Monday, November 17th, 2008
Andy Dickinson has a post asking the question: Why do people listen to Michael Rosenblum? Andy thinks that Michael is worth listening to but that his approach doesn’t “work across the board”. At conferences, many in the room may be hearing Michael’s message for the first time, but Andy says:
As suprising as it may be to them, there are people in their organisations who are as knowledgable and passionate about video as he is. They may have more experience of the particular problems in their company and more direct suggestions to help solve them.
They may not give as good a show but they may give as good advice.

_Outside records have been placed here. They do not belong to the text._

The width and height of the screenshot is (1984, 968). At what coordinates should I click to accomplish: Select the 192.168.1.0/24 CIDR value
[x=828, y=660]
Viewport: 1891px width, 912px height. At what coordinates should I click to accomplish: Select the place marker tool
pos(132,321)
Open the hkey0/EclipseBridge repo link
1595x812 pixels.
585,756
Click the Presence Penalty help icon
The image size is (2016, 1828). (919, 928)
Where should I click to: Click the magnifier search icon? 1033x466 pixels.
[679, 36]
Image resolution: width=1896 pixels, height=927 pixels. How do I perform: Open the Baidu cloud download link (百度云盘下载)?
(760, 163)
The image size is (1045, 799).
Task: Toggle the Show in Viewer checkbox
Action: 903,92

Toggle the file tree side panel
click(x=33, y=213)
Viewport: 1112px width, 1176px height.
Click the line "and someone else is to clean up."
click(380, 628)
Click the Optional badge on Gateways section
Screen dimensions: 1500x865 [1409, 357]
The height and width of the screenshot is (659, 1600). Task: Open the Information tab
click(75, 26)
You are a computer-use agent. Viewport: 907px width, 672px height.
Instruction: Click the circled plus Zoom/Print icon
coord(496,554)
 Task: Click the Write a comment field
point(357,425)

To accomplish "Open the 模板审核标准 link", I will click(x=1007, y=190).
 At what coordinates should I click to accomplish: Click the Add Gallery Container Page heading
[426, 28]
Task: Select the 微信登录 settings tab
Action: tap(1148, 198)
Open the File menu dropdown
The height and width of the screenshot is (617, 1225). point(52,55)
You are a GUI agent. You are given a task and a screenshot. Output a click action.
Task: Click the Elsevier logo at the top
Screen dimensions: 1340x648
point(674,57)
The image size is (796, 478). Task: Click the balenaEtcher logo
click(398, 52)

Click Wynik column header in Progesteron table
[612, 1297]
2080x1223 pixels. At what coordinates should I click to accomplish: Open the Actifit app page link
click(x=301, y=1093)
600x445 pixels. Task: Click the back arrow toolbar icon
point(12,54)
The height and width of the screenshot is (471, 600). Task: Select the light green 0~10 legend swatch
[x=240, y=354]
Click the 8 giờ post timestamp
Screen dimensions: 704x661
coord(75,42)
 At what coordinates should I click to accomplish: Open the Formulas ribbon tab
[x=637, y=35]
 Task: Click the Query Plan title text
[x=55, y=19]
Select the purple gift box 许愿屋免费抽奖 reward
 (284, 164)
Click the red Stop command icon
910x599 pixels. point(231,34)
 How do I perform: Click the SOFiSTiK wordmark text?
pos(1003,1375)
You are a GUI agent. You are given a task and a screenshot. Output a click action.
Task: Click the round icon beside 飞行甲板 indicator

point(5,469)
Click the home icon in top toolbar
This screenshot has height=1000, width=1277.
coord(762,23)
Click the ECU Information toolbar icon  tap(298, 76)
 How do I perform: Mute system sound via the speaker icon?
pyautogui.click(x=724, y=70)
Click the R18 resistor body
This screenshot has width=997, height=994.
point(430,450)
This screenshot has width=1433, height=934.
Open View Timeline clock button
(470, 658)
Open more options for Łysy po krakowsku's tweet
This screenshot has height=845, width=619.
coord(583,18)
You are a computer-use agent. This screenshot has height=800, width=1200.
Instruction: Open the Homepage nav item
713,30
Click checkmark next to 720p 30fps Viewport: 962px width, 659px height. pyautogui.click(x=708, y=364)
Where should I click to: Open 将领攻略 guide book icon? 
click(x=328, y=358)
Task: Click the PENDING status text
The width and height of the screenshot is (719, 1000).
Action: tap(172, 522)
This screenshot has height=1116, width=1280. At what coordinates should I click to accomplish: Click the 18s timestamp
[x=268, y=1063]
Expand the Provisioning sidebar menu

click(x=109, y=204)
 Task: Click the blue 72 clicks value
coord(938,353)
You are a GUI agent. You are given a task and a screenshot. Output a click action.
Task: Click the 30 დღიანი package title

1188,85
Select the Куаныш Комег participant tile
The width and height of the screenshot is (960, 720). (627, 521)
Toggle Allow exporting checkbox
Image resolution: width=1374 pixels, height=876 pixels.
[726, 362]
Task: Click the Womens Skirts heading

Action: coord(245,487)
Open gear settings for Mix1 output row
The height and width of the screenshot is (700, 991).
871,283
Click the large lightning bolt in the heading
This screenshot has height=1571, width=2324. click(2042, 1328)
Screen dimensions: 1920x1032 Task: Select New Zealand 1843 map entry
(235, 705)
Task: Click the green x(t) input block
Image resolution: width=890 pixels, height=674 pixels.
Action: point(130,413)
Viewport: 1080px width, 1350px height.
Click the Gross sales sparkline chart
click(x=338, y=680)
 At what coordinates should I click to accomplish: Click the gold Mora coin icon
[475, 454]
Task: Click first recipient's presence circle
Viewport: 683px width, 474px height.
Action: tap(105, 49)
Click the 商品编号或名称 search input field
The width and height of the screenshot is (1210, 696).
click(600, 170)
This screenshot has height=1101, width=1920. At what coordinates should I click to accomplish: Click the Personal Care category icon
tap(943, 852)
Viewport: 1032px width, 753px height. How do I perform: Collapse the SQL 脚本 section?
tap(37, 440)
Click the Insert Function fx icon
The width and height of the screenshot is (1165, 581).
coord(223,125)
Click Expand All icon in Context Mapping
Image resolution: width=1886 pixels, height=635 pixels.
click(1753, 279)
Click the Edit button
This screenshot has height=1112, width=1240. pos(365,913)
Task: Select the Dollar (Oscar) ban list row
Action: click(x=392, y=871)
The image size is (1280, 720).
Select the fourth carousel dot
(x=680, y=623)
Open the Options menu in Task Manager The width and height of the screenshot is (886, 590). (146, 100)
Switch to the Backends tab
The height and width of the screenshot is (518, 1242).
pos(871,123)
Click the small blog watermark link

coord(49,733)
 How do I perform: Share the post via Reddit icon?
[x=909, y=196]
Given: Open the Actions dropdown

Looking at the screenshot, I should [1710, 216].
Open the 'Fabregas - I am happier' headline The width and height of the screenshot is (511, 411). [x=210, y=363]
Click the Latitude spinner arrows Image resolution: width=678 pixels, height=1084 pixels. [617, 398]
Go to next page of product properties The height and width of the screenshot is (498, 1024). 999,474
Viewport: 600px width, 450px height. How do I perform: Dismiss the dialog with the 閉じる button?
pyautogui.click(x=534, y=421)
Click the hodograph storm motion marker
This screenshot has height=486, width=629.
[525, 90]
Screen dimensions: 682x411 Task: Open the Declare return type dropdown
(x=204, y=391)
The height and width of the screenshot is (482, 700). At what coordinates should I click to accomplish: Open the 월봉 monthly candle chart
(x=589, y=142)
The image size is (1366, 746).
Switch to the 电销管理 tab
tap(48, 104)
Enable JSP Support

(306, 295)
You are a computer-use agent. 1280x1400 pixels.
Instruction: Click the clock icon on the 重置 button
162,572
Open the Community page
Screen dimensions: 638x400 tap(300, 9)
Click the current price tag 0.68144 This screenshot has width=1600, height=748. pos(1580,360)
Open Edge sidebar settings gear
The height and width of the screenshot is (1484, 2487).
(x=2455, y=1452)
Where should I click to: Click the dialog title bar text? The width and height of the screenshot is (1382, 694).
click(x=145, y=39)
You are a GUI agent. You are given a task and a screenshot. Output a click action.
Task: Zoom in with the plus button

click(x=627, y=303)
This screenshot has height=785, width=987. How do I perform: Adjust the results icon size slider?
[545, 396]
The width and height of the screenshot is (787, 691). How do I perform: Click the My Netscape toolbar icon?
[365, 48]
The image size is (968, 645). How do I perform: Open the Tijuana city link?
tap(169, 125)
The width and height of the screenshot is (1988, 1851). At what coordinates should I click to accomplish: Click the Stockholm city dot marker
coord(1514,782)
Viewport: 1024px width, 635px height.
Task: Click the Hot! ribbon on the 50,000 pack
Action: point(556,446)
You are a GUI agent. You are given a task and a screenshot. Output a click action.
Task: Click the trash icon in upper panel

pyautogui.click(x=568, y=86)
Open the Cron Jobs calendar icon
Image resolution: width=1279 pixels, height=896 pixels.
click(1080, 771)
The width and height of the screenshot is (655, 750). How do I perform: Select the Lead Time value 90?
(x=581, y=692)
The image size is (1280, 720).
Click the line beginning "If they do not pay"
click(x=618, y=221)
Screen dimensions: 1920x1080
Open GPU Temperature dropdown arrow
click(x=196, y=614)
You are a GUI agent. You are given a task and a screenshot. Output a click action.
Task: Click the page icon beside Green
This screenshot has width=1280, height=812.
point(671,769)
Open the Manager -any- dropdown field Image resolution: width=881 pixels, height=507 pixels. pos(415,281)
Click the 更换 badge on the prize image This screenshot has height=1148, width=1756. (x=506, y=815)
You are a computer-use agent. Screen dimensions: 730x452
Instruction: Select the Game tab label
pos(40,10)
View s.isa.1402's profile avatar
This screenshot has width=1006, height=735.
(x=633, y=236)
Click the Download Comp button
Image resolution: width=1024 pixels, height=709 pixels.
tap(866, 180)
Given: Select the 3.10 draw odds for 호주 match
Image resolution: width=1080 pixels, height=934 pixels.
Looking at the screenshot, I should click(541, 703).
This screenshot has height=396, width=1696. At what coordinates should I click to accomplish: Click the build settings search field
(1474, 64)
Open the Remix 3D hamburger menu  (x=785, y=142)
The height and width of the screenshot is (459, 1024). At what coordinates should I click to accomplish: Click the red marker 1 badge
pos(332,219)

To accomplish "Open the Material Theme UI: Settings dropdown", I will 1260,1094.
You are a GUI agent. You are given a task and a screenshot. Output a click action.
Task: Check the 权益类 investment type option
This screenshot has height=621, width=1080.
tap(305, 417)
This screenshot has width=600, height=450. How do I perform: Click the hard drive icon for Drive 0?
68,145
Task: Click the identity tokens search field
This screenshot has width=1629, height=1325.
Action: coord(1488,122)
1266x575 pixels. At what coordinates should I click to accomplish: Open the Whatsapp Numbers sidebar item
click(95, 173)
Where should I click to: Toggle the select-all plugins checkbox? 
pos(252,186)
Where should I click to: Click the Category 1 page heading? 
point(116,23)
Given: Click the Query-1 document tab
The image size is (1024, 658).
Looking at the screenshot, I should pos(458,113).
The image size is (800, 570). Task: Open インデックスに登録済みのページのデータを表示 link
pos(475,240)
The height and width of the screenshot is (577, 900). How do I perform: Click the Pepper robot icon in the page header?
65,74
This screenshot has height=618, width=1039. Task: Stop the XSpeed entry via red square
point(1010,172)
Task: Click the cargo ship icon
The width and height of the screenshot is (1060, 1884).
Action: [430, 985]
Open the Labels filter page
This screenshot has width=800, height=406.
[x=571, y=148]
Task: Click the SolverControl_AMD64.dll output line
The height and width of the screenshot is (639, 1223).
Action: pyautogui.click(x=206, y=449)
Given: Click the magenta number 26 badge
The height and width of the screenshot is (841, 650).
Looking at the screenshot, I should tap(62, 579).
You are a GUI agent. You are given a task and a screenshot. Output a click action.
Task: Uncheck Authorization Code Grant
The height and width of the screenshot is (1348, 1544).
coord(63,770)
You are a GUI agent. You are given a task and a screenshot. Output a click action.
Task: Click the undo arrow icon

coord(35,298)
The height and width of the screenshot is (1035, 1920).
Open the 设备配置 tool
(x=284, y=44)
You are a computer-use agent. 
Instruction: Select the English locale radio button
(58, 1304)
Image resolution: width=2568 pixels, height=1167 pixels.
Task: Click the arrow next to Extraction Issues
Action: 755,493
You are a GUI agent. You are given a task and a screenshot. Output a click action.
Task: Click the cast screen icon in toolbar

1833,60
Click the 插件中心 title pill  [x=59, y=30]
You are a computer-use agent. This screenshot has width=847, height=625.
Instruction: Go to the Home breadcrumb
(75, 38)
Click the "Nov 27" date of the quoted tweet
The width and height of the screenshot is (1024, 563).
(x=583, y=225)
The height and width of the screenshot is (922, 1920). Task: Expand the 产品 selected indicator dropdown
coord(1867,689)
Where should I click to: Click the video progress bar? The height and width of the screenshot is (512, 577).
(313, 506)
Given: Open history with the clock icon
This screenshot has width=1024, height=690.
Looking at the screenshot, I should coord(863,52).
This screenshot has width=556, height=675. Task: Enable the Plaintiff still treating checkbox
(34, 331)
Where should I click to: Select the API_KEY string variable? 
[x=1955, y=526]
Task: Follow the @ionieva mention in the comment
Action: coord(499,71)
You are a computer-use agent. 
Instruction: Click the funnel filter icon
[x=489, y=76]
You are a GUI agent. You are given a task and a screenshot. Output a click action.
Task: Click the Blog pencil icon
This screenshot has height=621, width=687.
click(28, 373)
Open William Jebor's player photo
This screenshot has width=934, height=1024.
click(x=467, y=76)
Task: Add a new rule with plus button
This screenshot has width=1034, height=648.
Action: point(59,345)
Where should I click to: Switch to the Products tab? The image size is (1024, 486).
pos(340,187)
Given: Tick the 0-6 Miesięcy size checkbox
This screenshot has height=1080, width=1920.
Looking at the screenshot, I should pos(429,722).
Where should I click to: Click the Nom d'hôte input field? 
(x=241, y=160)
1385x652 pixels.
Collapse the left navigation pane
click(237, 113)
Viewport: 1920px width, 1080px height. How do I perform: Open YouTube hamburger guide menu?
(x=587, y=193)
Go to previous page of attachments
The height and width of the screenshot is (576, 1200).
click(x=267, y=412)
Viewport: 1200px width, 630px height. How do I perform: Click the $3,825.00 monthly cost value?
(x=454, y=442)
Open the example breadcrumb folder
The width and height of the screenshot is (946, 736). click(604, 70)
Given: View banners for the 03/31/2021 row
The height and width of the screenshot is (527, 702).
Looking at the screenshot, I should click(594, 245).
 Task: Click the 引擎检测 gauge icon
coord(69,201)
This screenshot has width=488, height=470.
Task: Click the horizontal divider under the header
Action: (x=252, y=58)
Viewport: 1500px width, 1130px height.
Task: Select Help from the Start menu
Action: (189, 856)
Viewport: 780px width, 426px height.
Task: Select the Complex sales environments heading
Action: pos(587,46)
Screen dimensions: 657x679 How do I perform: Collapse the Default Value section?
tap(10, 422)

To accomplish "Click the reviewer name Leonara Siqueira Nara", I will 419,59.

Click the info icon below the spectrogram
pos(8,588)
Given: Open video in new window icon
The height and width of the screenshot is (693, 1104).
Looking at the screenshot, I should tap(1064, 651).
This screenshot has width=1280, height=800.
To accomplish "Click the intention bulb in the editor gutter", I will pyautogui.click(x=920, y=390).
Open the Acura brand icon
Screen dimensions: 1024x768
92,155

Suw sees the same thing in business. She is often called in as a consultant by people who agree with her, often passionately, but don’t have the political capital in their organisation to shake it from its inertia. They need a comrade in arms but have to buy one in.
Returning to Andy’s post, I think another, possibly more important question is: Why do people nod in agreement at conferences and then completely ignore Michael Rosenblum or other digital advocates, especially those in their own organisations? Frankly, Michael, Jeff Jarvis and many of us have been saying the same thing for years now. Digital technology will disrupt the business of journalism, and it presents a clear choice of either adopting and adapting the technology or watching your business crumble. However, we shouldn’t mistake the collapse of some businesses as evidence of lightning fast change. This has been a slow motion train wreck. This is the predictable outcome of the economics of disruptive digital technologies, which is why I’m mystified people continue to ignore this fact, carry on with business as usual and then feign surprise as their businesses implode.
We’ve had decades to watch the digital revolution play out. As Tom Coates wrote in debunking the attack of the snails argument:
So here’s the argument - that perhaps broadcast won’t last forever and that technology is changing faster than ever before. So fast, apparently, that it’s almost dazzlingly confusing for people.
I’m afraid I think this is certifiable bullshit. There’s nothing rapid about this transition at all. It’s been happening in the background for fifteen years. So let me rephrase it in ways that I understand. Shock revelation! A new set of technologies has started to displace older technologies and will continue to do so at a fairly slow rate over the next ten to thirty years!
Tom wrote his post two and a half years ago, and yet journalism and media organisations continue to bemoan the rapid pace of change. In fact, this change is just the logical conclusion of decades-long trends that have been clear to anyone who was actually paying attention.
In some ways, it’s understandable. If you have a wonderfully lucrative business model like television or the de facto monopolies of big metro daily newspapers in the US, the first reaction is to protect the existing business model rather than adapt to meet the challenge of digital insurgents. It’s a perfectly reasonable response.
In other ways, it’s a complete failure of management replicated almost identically across several sectors of the media industry. Newspapers have been suffering declining readership for decades. Television has been facing fragmenting audiences for years under the threat of cable and satellite. This is the failure of vision by media management: They have focused on digital consumption patterns without adopting digital production methods and undercutting their own costs. And as the erosion of audience has accelerated, they have mainly cut costs by cutting staff instead of by adopting digital production and distribution technology.
At this late hour for many media companies the critical question is, when are you going to stop nodding your heads at conferences and get on with it? Not many of us in media will be able to go hat in hand like Northern Rock or General Motors and ask for billions to bail us out. I think that Mindy McAdams raises an important issue in the comments on Andy’s post:
News organizations seem particularly susceptible to “a prophet is without honor in his own land” — people inside the organization who spread Michael’s same message might be completely ignored, but management will hire Michael to come in and do his excellent presentation, and THEN they will ooo and ahh about it, acting as if it is brand-new.
A few things to realise in the age of digital disruption:
- Higher costs of production do not necessarily result in higher quality of products.
- Quality and brand do not equal media success.
- Broadcast=wedding. Anytime you put broadcast near technology in the same sentence, it’s like saying you want something for a wedding. Just triple the cost.
- Disrupt or be disrupted. Actively look for ways to disrupt your own business model with digital technologies before someone else does.